What defines a human being at its core leads in The Walking Dead to the question of the possibilities of altruistic behavior and the forms of political coexistence that are played out in the various seasons. In their contributions, Anja Besand and Mark Arenhövel each elaborate on how the series can almost serve as a textbook for an introduction to the history of political systems and how strongly the boundaries of one's identity are politically charged and ideologically underpinned (often very subliminally).  The (un)dead already bring forth their very own images, sounds, and relationship patterns with their movements, sounds, and behaviors, which the usually quite chic vampires in cuddly series like Vampire Diaries can hardly give qua motif tradition. Therefore, even in its form as a romantic zombie comedy, a feature film like Warm Bodies can initially be similarly irritating as, in its own way, the chumminess between two friends in the British genre satire Shaun of  the Dead, which outlasts every life boundary. As the conference elaborates, the zombie threatens every form of demarcation and, in general, the drawing of boundaries, which, specifically in The Walking Dead, already permanently illustrates itself with the help of the many fences, prisons, and walls. The fact that zombies, with their deadly gluttony and lack of communication and negotiation, constantly disrupt orders and systems of all kinds, makes it possible to deconstruct political and psychosocial systems, narratives such as the American Western, and constructions of the alien and the self in a contemporary series like The Walking Dead.
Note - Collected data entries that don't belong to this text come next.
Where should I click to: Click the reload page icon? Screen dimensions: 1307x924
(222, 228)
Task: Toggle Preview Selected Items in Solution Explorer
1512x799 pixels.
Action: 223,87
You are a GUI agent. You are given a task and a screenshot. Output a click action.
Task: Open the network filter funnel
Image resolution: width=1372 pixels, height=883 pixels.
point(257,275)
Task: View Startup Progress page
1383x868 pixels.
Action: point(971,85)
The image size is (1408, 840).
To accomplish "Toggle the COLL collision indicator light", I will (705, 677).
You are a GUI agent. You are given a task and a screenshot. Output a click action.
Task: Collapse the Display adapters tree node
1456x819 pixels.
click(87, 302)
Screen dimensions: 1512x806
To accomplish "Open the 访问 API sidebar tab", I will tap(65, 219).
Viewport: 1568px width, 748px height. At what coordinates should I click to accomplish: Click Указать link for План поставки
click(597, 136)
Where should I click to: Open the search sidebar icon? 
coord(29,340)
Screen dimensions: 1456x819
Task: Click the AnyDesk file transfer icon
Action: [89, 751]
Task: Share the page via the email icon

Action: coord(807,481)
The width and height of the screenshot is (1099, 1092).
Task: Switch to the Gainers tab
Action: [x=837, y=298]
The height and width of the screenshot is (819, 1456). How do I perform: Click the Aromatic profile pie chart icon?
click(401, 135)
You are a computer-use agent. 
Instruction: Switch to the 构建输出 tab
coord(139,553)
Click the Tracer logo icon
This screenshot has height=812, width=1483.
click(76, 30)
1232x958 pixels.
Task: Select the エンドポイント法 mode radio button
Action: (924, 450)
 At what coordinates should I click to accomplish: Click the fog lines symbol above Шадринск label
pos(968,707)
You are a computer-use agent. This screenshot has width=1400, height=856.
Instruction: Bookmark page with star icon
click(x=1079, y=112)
Moreover, current tendencies in our serial culture can be brought into view, as the themes and issues raised continue to be blithely reproduced in newer media such as computer games about the series, and in turn also open up their very own problematic fields.

A cipher that infects

What can remain after two days of discussion? Certainly no conclusion, as the plethora of theories and examples proved that the zombie remains as ineradicable as the media, which continues to dig it up as a reliable figure. Likewise, when a zombie apocalypse breaks out, one should not count on being saved by science (another thing that can be consistently tracked in The Walking Dead). But one sees this eternal stray yet differently, if one gets involved with him mentally and sees in him not only a veteran spectre from the mothballs of horror. For that he is simply too flexible in his attitudes and opens up too many perspectives. Perhaps this is a worthy conclusion for an academic event, in which the sense and nonsense of some interpretations of The Walking Dead was argued just as spiritedly as among nerds. A series that best demonstrates how firmly anchored the zombie has long been in our everyday culture. So it should be blithely bitten further. Infected we are yet all already.